Development and Characterization of 4A7: A High-Affinity Monoclonal Antibody Targeting Claudin18.2.

Abstract

Purpose: Claudin18.2 has emerged as a promising therapeutic target due to its high expression in gastric (GC) and pancreatic cancers (PC). However, patients with advanced, unresectable, or metastatic GC or PC face poor prognoses, highlighting the urgent need for more effective Claudin18.2-targeted therapies.

Methods and results: We developed 4A7, a fully human monoclonal antibody with superior affinity and specificity for Claudin18.2, using a rigorous positive and negative screening strategy to eliminate cross-reactivity with Claudin18.1. In vitro, 4A7 demonstrated significantly enhanced binding activity, as well as robust antibody-dependent cellular cytotoxicity (ADCC) and antibody-dependent cellular phagocytosis (ADCP), outperforming IMAB362, a clinical investigational antibody.
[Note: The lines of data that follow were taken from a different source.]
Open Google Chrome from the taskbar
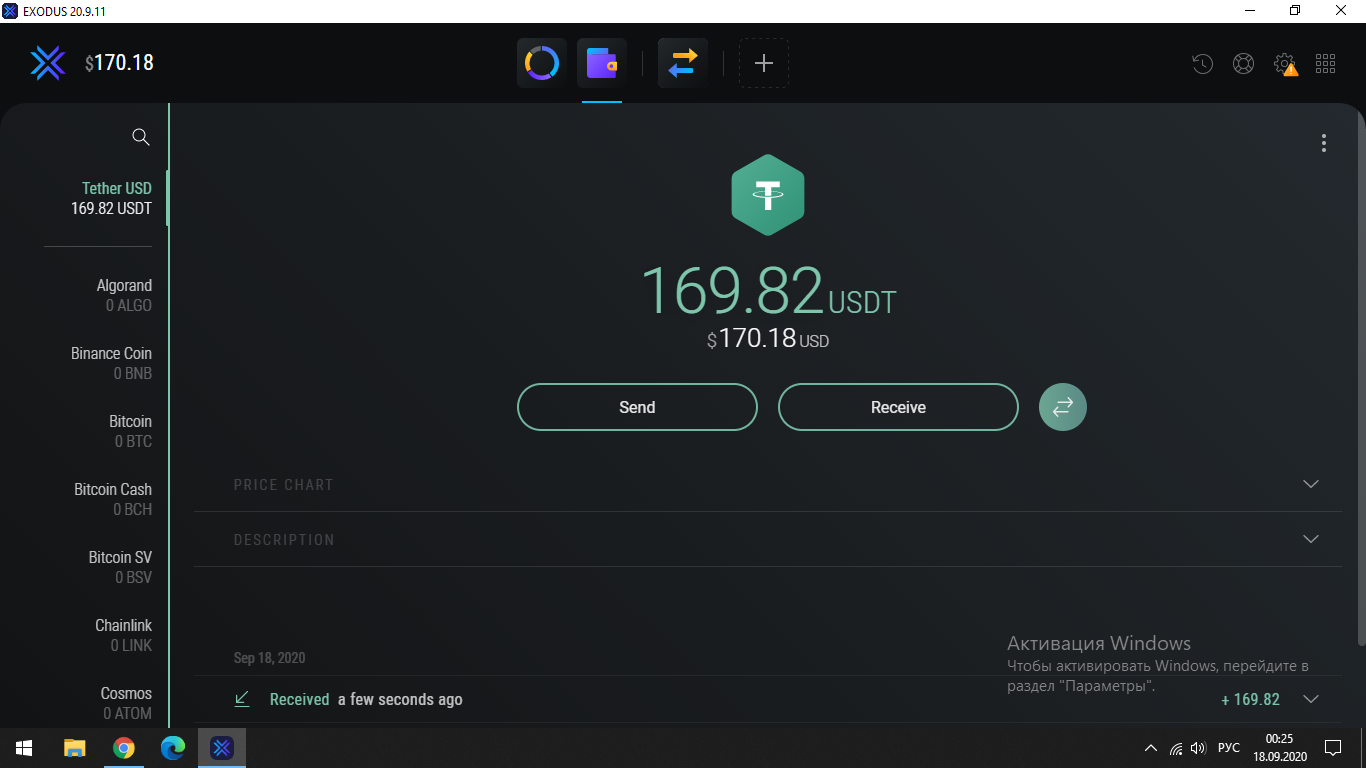Viewport: 1366px width, 768px height. pyautogui.click(x=124, y=748)
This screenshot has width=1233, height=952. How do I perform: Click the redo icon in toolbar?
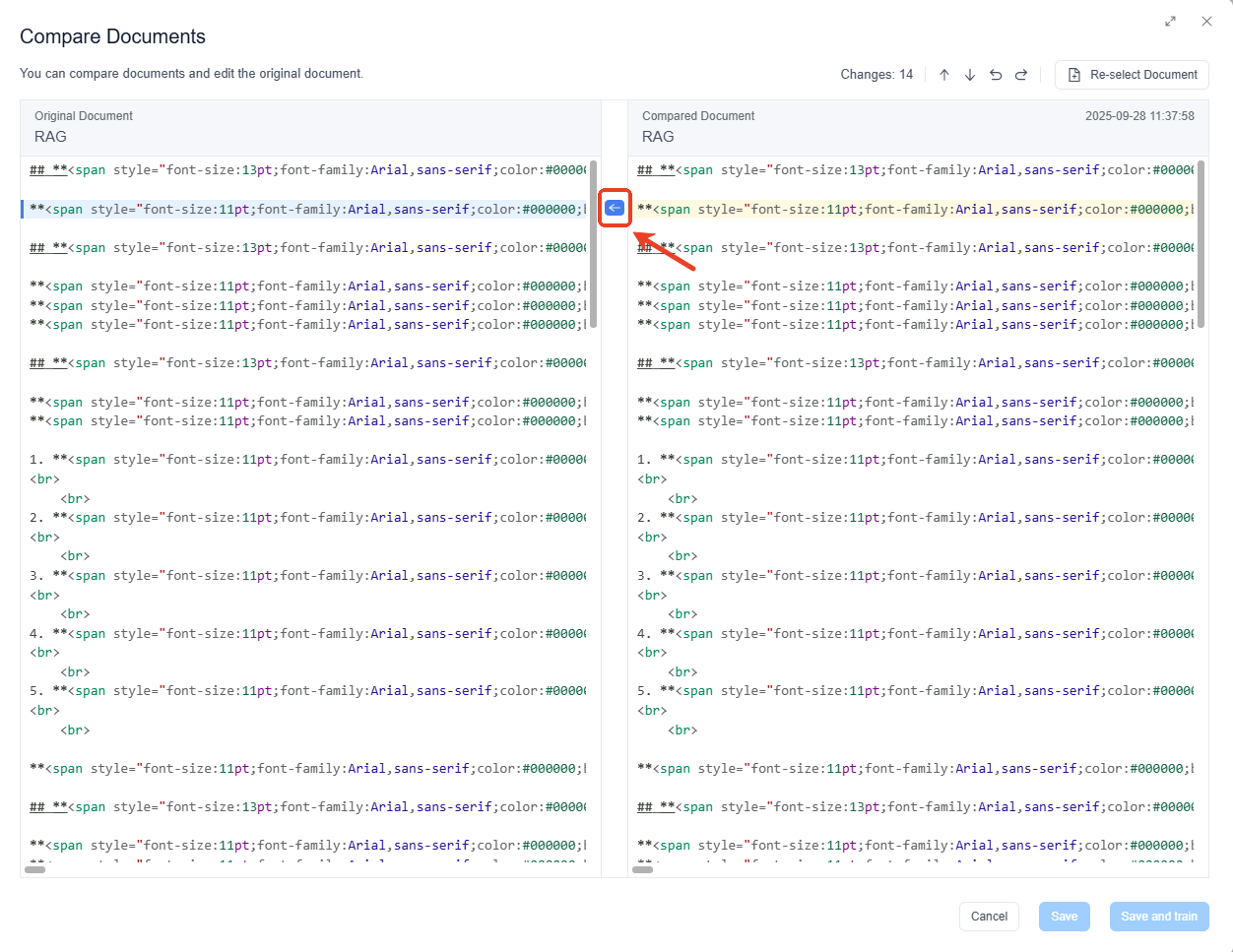pos(1021,75)
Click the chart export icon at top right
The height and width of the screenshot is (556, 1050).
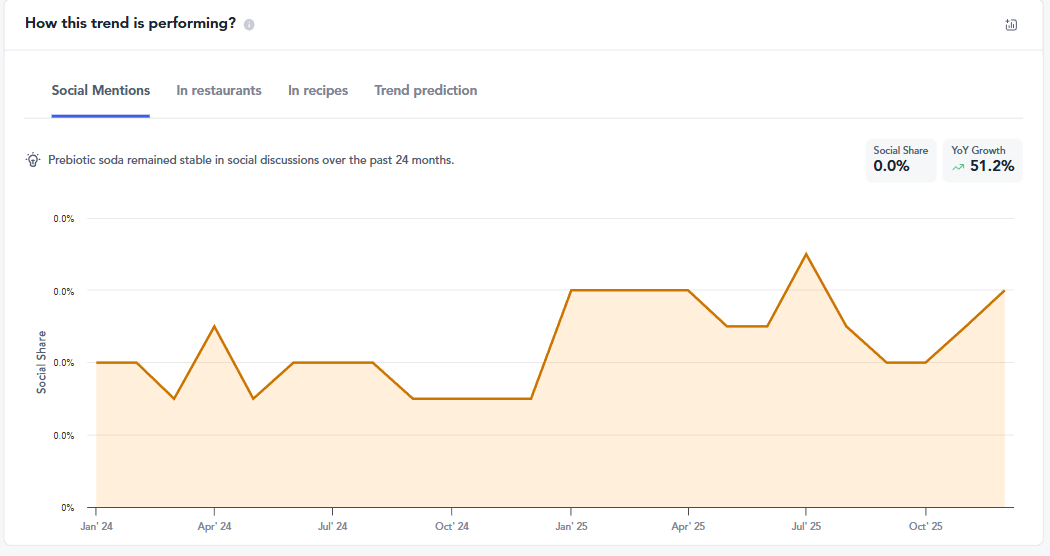pyautogui.click(x=1011, y=25)
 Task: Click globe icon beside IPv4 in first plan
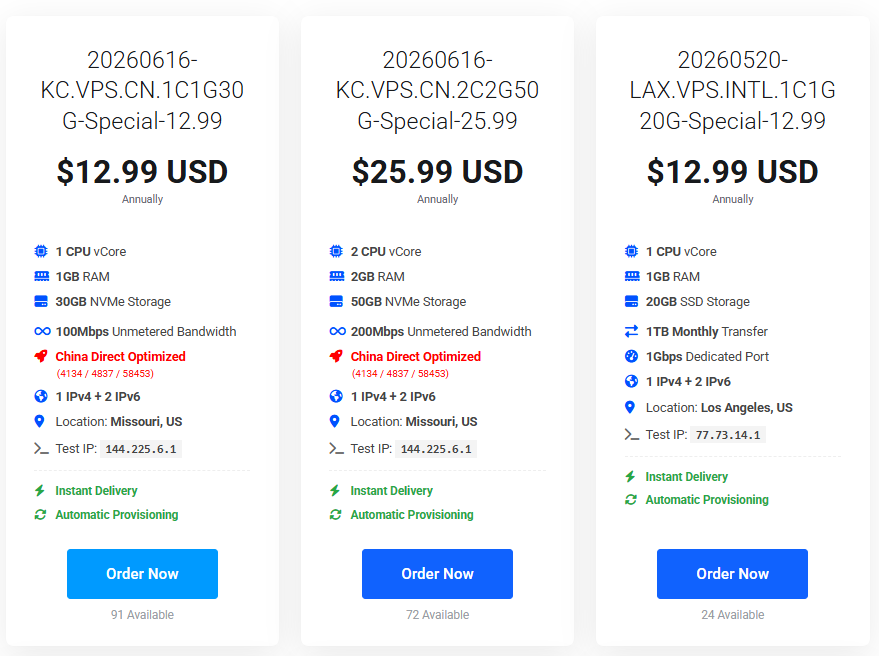pyautogui.click(x=41, y=396)

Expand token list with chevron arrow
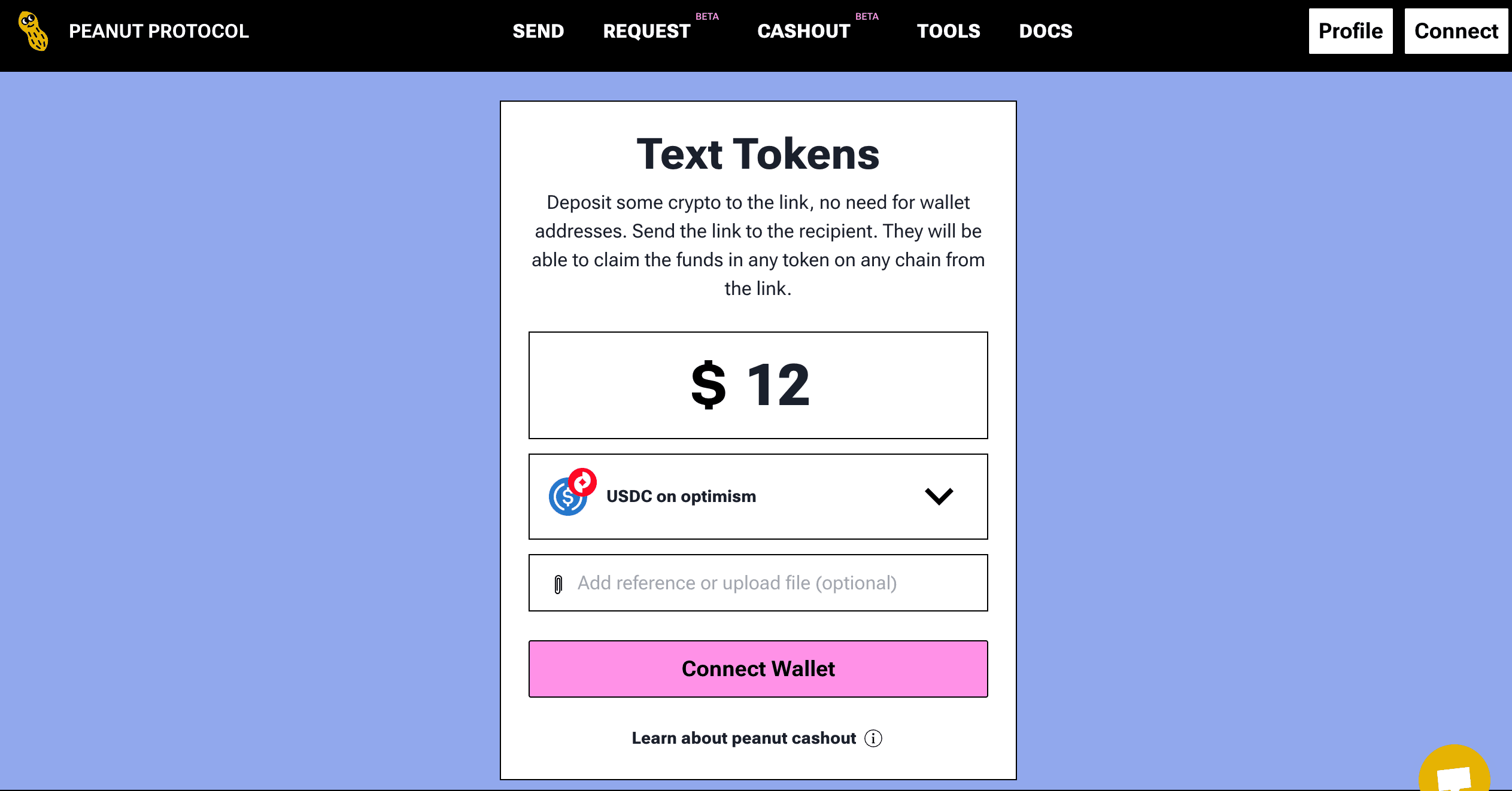[939, 497]
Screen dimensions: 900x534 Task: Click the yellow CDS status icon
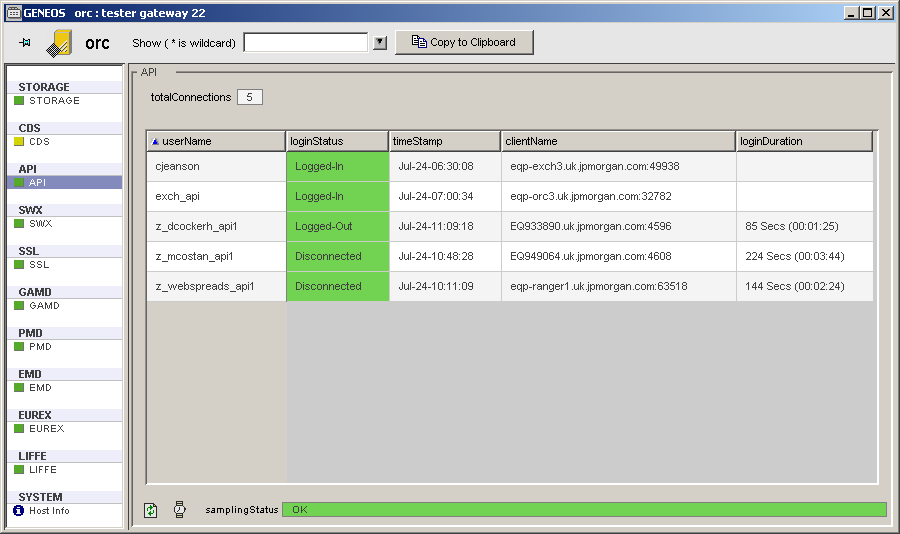[18, 142]
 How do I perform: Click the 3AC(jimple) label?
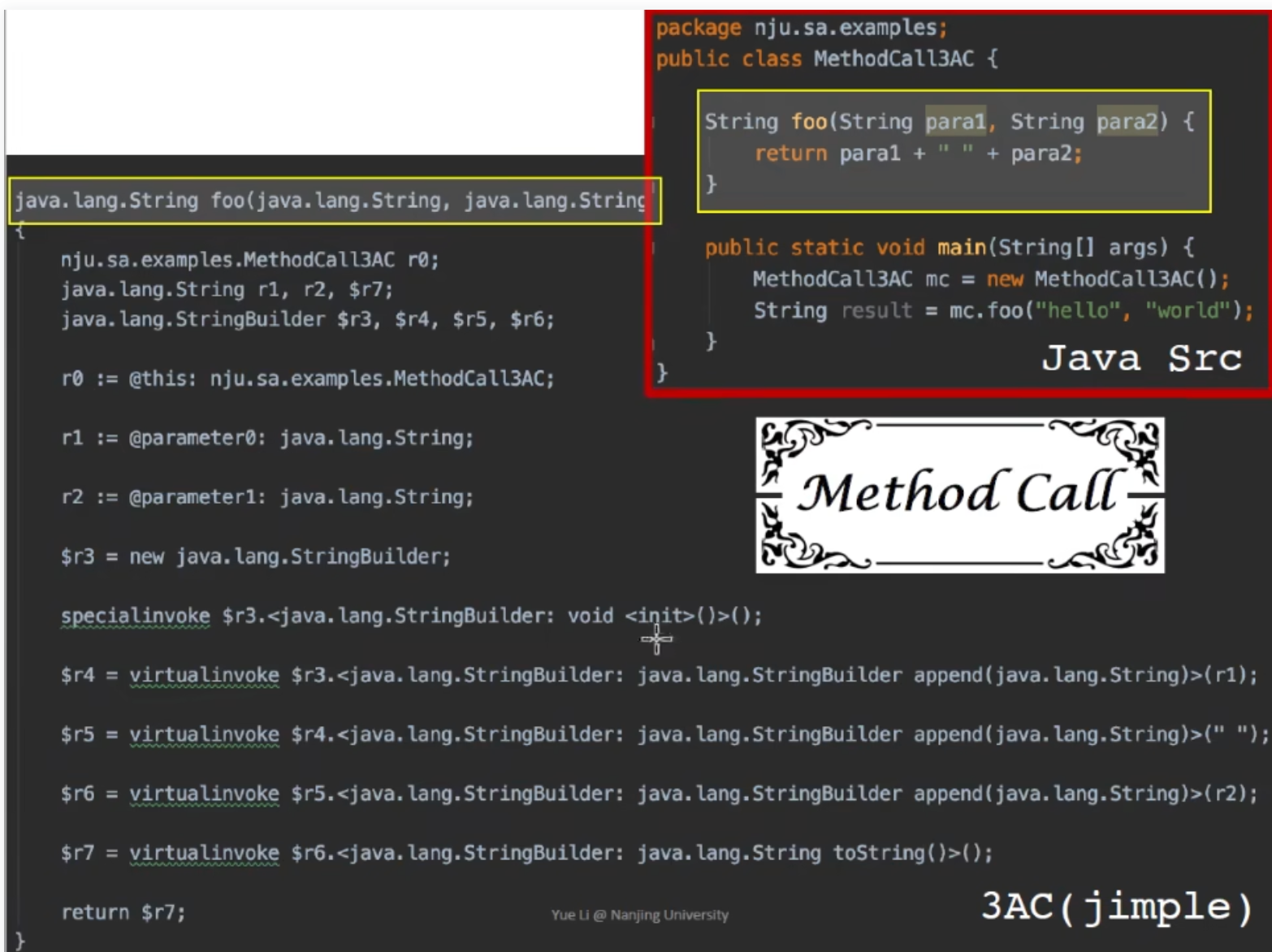click(x=1117, y=907)
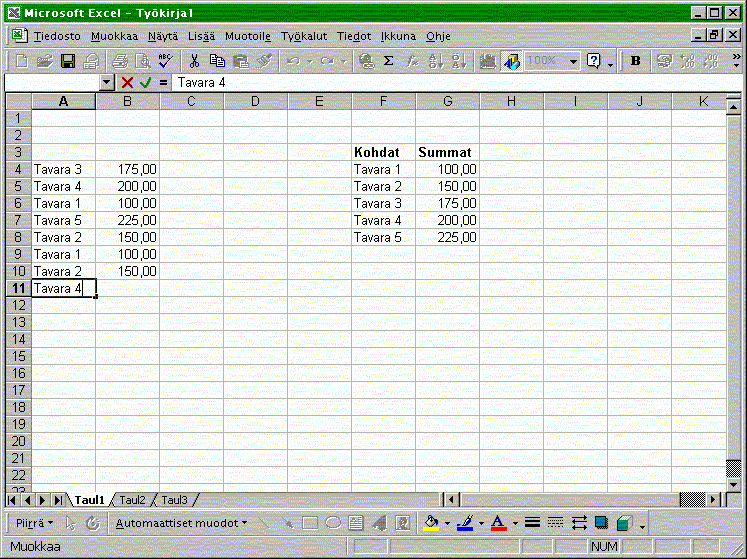
Task: Expand the zoom percentage dropdown
Action: click(x=574, y=61)
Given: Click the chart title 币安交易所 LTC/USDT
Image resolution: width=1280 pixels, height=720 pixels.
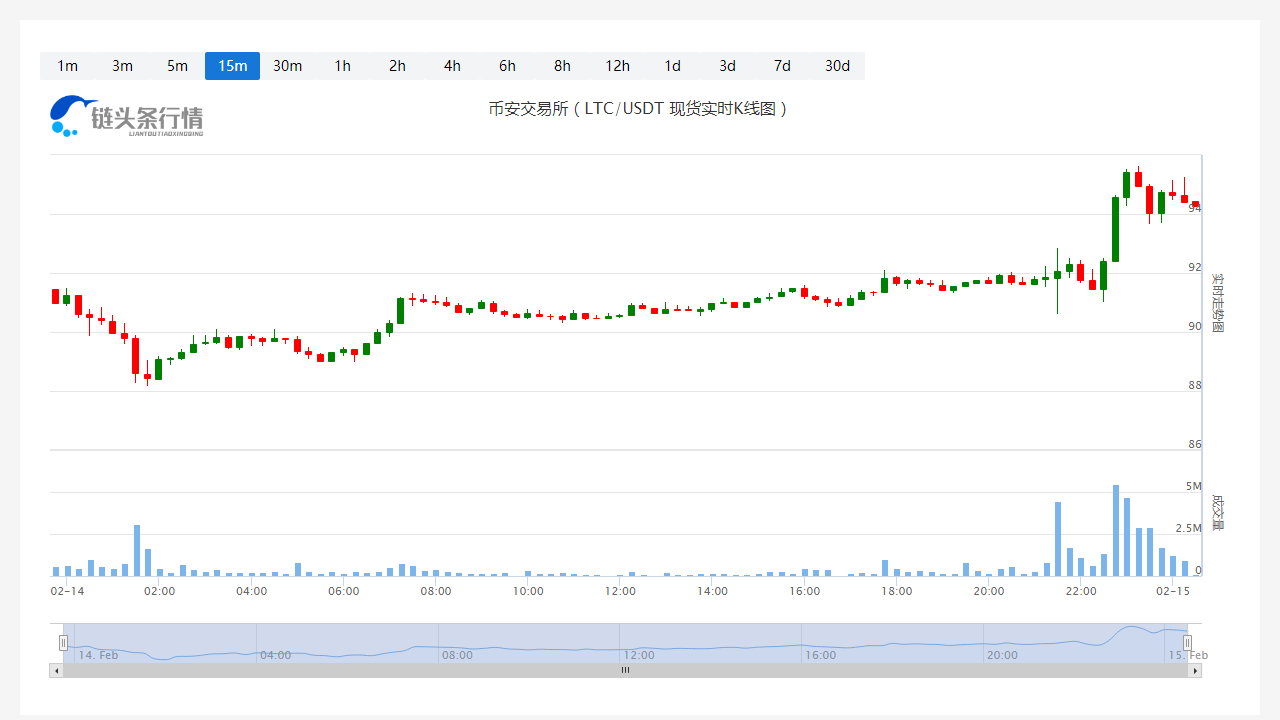Looking at the screenshot, I should pos(638,109).
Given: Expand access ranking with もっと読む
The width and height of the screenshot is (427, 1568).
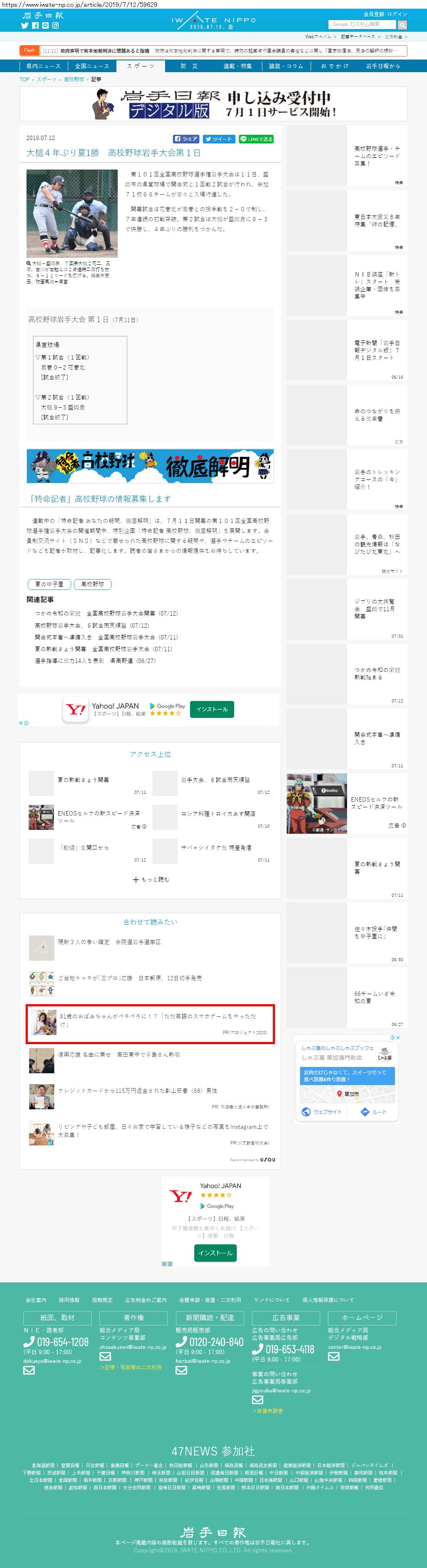Looking at the screenshot, I should tap(151, 879).
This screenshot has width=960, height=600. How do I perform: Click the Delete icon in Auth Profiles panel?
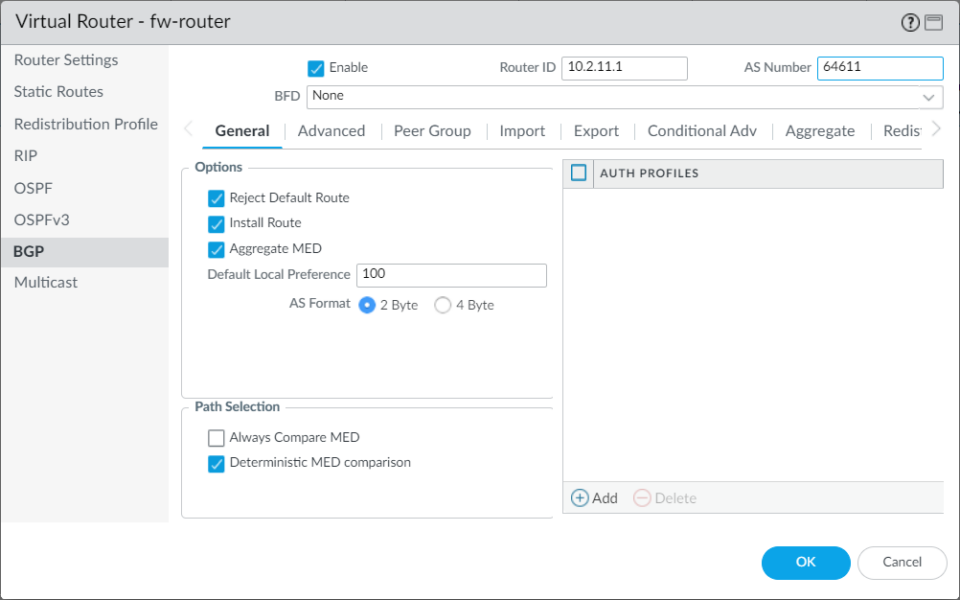point(648,497)
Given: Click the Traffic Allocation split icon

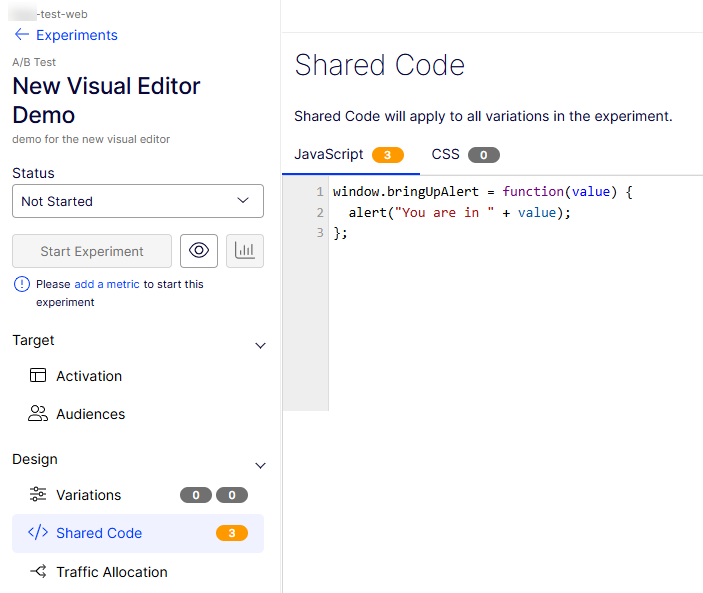Looking at the screenshot, I should click(x=38, y=572).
In vivo, 4A7 exhibited remarkable tumor growth inhibition both as a monotherapy and in combination with anti-mPD-1, achieving superior efficacy compared to IMAB362. Additionally, 4A7 demonstrated a higher degree of humanization and comparable stability, supporting its translational potential.

Conclusion: 4A7 shows great promise as a next-generation therapeutic for Claudin18.2-positive cancers, offering improved efficacy and reduced immunogenicity. This study not only highlights 4A7's potential to address unmet clinical needs but also provides a foundation for future innovations in monoclonal antibody-based cancer therapy.